Thursday, September 4, 2008

Singularly Absurd

Remembering Guns N' Roses' "Welcome to the Jungle"

The Typing Monkey picks a hit single from the past to dissect, inspect, discuss and analyze. Specifically, we will seek out the hits that sound especially odd to modern ears -- songs that are frozen in time, trapped by the eras that created them. Sometimes these songs became hits despite the standards and expectations of the time. All of them sound, to today's listener, singularly absurd.

Song: "Welcome to the Jungle"
Artist: Guns N' Roses
Released: 1987
Label: Geffen

Anyone who saw the The Dead Pool during its original theatrical run during the summer of 1988 might have noticed "Welcome to the Jungle" in the soundtrack.

In what's likely the last Dirty Harry film, a pre-fame Jim Carey plays hair-metal superstar, Johnny Squares, whose murder prompts Clint Eastwood to launch an investigation that leads to various car chases, shootings and general ass-kickery.

Given Carey's Hollywood grotesque of a rock star, viewers unaware of the existence of Guns N' Roses are forgiven for assuming the song was a studio creation -- those odd imitations of popular music that usually pollute television shows with budgets too small to acquire actual pop songs.
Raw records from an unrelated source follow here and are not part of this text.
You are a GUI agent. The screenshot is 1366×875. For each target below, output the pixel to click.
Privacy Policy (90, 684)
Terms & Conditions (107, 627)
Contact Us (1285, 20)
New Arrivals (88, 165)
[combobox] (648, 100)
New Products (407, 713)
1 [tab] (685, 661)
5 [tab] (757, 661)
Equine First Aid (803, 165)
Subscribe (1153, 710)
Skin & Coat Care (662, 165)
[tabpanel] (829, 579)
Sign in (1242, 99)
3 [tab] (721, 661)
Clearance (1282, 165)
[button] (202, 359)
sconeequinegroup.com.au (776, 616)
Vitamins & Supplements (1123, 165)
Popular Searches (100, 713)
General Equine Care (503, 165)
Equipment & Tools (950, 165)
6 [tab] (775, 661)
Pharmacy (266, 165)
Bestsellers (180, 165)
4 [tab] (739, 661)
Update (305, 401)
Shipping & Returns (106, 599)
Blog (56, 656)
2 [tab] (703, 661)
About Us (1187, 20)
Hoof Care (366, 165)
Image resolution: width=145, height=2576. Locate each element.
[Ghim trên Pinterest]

However, "Jungle" had already been out for a year and was building steam as the welcome return of rock & roll with a little hair on its chest. No matter how gruff sounding GNR were at the time, that song was pure, unadulterated pop-metal.

Context clues
In the late '80s, American Top 40 radio was giving up on British new wave and synth-pop, MOR American rock, and the Prince and Michael Jackson knock-offs that most of us identify the decade by.

As the Reagan era slid into the weak epilogue that was Bush I, three genres suddenly dominated pop radio: rap, mall pop, and pop metal.

Pop-metal acts such as Mötley Crüe, Poison and Cinderella dressed up simple rhythm & blues riffs with spandex, eyeliner and hairspray and rode the gimmick through the bank and into rehab.

Fans of Guns N' Roses insist the band was more meaningful, muscular and musical than its teased and lipsticked contemporaries. We'll grant them muscular, especially in contrast to the likes of say, Winger or Slaughter. But "Welcome to the Jungle" could not have been a hit if our appetites weren't already whetted by a legion of Mick Jagger caricatures.

"Jungle" may be the smartest pop-metal single ever written though. The tune snarls and buzzes loud enough to convince listeners that it's something other than a soundtrack for pounding beers and trying to get with the ladies.

The evidence
The cascading guitar that opens the track sounds more menacing than say, Crüe's "Don't Go Away Mad (Just Go Away)." But anything less would be inappropriate for a song about evils of the Big City.

"Jungle" is the flip-side of all the high-kicks and bacchanalian delight that other pop-metal bands promised. The song is obligated to at least give the impression of seedy, back-alley muck.

The key to understanding why "Jungle" is pop/hair metal and not just plain hard rock or actual metal (or whatever genre ownership champions of Guns N' Roses insist on) lies almost entirely with the only member of the band who remains in the line-up today: W. Axl Rose.

As Slash and the gang blast away, Axl Rose tries his best to sound threatening. But try not to laugh when he wails "nuh-nuh-nuh-nuh-nuh-nuh-knees" and later refers to his boy bits as his "serpentine."

Sorry Axl, but such an obvious genetalia reference outside of hip-hop or pornography means you can only be one thing: pop metal. The (unintentional?) humor doesn't even require ironic perspective or the comedy provided by distance and time.

Other pop-metal singers performed variations on, or combinations of, Mick Jagger, Robert Plant, Ziggy-era Bowie, David Johansen and David Lee Roth. Axl Rose is pure Jim Morrison, and nothing could be more silly than believing your own hype as much your fans do.

Fashion-wise, GNR's rhythm section avoided the neon-bright palette preferred by their preening counterparts, though the hairspray remained. Lead guitarist Slash drew attention to himself by swiping Marc Bolan's Slider look. (Somehow Slash looks more Muppet-like than Bolan, which is an admirable achievement.)

Then there's Rose, with his bandanas, scarves, jeans, bicycle shorts, football jerseys and flannels. Axl Rose dressed for the stage the way most pop/hair-metal fans dressed for work or school. His schtick was dressing up by dressing down. That's calculated pop-metal showmanship.

Finally, we must not forget that the band would never again hit big again with such thunderous, sleazy material. "Paradise City," "Sweet Child O'Mine" are mid-tempo rock, while "Patience" is one step away from Scorpions' "Winds of Change" and that's right next door to Mr. Big's "To Be With You."

Of course, the best evidence in this case is Axl's hair in the video for "Welcome to the Jungle."